## Task objective
Please reproduce, word for word, everything in the passage on sweat-sensing wearables from "Wearable fitness trackers" down to "Washington Post reported.".

BEGIN Passage shown

Wearable fitness trackers are currently a vast market within the technology industry. Brands like Fitbit and Jawbone offer users insight into their daily steps, heart rate, and quality of sleep — but can a device tell you even more?

Sweat contains vital information about your health, and can provide important clues to a number of conditions, including: when you’re ovulating, dehydrated, depressed, stressed, if your muscles are cramping, or if your cholesterol is too high. Cincinnati-based startup Eccrine Systems is currently working on a line of wristbands, headbands and skin patches that will read markers and diagnose health conditions based on secreted sweat, The Washington Post reported.

“The whole goal is non-invasive measure of bio-molecules that can inform us about physical functions and dysfunctions and medical conditions,” Robert Beech, chairman and co-founder of Eccrine Systems, told the Post. “The goal is not to have to stick needles and catheters into people. In the context of daily life, work, sleep, play, the goal is to have a window into the current physiological status of the wearer.”

END Passage shown
BEGIN Dataset extract

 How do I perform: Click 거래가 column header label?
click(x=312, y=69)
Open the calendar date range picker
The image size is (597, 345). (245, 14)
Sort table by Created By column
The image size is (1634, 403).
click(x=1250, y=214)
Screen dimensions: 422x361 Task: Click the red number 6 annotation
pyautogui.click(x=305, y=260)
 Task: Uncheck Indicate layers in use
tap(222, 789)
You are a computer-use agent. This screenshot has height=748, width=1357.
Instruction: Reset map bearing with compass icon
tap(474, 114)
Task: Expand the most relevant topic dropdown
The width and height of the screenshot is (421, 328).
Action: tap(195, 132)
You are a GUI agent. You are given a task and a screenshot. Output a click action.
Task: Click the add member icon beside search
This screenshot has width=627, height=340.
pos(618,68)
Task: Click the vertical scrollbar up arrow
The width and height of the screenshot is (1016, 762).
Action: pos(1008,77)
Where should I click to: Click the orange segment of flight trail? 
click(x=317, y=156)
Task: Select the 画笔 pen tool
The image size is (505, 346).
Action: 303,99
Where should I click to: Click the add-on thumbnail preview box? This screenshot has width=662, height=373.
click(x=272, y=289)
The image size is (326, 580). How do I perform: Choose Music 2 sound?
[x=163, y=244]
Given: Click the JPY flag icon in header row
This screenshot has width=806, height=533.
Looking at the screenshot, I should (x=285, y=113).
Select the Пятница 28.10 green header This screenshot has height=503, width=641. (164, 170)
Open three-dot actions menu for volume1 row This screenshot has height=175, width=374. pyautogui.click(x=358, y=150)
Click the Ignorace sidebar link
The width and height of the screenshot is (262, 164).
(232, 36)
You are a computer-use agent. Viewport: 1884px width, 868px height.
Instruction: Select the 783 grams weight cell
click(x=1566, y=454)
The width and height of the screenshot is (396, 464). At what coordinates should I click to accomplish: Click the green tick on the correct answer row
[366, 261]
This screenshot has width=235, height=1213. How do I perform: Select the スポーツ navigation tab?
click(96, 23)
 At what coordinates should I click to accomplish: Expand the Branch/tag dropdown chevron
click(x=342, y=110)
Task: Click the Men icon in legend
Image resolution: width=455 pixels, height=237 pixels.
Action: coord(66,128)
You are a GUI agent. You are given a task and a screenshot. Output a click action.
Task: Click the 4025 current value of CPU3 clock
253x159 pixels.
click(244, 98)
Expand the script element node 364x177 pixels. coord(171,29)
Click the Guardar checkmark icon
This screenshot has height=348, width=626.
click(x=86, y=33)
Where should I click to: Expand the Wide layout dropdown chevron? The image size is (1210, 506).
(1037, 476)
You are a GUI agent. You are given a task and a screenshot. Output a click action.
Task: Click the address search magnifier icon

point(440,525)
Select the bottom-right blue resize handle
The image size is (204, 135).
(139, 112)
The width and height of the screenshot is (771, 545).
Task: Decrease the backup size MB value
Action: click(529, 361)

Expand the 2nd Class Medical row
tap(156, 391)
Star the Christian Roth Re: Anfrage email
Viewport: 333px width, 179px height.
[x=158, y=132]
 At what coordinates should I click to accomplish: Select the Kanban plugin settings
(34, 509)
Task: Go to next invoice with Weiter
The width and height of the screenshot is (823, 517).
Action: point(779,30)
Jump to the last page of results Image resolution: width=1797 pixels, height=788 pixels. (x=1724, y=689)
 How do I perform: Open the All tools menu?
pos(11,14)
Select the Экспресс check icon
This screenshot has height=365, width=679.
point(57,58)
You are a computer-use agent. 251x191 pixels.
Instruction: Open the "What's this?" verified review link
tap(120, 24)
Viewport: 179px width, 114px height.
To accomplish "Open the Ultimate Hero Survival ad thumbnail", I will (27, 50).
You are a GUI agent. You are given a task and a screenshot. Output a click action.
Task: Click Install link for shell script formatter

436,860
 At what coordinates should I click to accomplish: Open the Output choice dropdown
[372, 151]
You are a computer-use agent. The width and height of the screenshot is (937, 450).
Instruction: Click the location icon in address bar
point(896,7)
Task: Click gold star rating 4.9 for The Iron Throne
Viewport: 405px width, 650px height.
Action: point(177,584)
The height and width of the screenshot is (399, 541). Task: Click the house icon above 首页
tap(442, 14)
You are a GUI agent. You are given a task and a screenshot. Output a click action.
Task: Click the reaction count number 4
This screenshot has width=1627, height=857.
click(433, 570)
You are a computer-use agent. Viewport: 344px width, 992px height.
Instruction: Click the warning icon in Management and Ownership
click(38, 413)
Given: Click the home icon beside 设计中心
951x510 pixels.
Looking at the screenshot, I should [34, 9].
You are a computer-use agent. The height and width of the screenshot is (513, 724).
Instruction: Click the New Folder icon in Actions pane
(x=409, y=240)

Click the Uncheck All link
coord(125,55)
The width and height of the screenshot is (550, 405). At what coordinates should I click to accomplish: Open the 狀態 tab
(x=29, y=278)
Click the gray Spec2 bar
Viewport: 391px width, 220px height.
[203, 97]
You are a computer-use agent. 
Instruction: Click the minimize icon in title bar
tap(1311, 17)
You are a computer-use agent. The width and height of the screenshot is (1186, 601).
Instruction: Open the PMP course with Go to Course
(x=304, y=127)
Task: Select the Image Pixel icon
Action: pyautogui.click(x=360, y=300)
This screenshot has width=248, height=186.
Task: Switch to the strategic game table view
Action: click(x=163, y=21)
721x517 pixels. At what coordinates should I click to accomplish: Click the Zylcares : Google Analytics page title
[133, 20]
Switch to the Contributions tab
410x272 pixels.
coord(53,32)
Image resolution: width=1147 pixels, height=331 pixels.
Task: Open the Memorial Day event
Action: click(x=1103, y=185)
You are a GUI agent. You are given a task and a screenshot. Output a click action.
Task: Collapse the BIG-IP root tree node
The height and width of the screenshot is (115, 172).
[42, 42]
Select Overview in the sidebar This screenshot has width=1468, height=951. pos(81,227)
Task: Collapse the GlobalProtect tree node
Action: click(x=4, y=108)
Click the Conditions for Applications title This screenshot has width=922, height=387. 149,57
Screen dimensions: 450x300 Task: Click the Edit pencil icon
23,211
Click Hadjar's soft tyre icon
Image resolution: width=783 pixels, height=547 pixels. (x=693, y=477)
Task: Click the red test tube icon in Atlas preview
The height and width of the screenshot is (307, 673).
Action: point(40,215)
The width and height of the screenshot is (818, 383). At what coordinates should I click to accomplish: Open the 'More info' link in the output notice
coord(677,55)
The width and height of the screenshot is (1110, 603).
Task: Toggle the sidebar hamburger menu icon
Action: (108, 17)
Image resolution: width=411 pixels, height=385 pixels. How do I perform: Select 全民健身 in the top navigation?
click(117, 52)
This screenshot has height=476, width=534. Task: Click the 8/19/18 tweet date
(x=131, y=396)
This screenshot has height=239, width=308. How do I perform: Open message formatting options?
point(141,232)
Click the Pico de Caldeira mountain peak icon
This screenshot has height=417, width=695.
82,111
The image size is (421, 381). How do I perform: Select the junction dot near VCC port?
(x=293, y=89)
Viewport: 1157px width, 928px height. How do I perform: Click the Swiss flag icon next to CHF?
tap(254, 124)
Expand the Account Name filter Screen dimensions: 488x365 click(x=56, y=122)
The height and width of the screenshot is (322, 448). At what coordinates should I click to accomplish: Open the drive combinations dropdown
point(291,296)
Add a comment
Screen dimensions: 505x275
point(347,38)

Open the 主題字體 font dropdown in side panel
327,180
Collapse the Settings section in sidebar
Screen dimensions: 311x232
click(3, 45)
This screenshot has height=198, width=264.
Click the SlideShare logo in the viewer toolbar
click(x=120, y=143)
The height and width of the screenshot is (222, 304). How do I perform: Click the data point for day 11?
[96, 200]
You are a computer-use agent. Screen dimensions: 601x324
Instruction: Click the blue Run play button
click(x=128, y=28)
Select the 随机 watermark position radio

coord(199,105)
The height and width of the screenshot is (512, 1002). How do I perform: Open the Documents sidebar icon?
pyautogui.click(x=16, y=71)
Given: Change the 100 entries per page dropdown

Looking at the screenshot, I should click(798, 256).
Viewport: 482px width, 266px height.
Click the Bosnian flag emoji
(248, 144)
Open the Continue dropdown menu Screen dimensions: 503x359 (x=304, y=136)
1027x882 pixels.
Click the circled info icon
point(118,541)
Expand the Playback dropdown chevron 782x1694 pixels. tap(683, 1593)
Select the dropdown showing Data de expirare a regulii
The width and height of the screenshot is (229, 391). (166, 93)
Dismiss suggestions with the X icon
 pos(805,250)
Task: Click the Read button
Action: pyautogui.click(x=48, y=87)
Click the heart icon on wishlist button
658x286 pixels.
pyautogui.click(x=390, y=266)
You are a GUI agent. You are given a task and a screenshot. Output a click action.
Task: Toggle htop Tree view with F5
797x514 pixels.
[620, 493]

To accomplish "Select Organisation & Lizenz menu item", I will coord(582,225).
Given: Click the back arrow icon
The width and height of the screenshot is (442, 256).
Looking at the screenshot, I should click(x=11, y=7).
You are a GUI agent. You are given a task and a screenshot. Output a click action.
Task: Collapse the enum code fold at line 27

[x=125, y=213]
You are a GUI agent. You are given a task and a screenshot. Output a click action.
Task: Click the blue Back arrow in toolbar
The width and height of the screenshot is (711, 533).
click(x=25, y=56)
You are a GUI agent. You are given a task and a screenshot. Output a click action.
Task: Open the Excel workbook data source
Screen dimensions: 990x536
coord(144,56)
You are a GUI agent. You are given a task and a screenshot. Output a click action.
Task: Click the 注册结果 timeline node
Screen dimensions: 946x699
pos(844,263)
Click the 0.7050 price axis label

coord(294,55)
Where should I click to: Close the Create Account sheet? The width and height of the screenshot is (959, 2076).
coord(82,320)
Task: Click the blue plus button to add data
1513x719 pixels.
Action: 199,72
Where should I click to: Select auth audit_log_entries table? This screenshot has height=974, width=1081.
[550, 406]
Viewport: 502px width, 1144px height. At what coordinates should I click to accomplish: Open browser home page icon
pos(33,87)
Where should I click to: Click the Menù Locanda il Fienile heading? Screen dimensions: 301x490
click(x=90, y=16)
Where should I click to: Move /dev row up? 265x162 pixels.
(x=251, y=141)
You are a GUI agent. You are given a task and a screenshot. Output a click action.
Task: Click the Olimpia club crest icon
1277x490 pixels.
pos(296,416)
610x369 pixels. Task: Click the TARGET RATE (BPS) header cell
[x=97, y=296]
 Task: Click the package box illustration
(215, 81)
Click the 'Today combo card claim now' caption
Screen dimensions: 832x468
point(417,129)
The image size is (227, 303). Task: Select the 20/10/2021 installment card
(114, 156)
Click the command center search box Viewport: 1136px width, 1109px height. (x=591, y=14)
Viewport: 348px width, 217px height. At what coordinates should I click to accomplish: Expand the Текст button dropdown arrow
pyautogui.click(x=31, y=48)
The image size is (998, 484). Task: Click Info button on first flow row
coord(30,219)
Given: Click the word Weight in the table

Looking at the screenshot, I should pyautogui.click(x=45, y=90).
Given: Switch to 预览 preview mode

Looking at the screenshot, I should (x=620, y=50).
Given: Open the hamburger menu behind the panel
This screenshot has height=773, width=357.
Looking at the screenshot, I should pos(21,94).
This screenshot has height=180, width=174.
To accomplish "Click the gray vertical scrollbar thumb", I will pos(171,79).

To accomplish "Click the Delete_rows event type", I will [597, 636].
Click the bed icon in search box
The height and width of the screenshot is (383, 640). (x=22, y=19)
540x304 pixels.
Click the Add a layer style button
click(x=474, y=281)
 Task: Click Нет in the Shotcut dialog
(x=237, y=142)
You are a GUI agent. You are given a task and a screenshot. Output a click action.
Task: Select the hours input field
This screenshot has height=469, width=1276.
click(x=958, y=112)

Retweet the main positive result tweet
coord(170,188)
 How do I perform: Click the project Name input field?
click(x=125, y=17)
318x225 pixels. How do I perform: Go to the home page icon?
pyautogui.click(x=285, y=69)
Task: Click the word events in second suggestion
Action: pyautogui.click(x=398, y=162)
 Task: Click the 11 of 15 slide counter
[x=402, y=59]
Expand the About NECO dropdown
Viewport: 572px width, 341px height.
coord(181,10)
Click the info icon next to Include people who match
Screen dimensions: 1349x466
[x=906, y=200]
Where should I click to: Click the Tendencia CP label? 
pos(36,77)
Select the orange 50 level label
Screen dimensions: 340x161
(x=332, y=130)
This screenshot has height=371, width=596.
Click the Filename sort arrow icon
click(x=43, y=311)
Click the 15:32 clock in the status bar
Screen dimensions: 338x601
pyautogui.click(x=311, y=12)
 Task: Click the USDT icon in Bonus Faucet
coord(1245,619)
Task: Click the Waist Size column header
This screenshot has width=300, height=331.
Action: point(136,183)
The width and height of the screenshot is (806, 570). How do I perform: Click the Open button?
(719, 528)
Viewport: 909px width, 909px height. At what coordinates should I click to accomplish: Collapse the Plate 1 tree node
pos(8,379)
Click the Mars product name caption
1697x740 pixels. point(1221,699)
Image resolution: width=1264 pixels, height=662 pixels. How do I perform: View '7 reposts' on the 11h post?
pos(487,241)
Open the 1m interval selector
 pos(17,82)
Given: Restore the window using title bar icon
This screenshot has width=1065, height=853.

END Dataset extract

## Solution to the exercise
Wearable fitness trackers are currently a vast market within the technology industry. Brands like Fitbit and Jawbone offer users insight into their daily steps, heart rate, and quality of sleep — but can a device tell you even more?

Sweat contains vital information about your health, and can provide important clues to a number of conditions, including: when you’re ovulating, dehydrated, depressed, stressed, if your muscles are cramping, or if your cholesterol is too high. Cincinnati-based startup Eccrine Systems is currently working on a line of wristbands, headbands and skin patches that will read markers and diagnose health conditions based on secreted sweat, The Washington Post reported.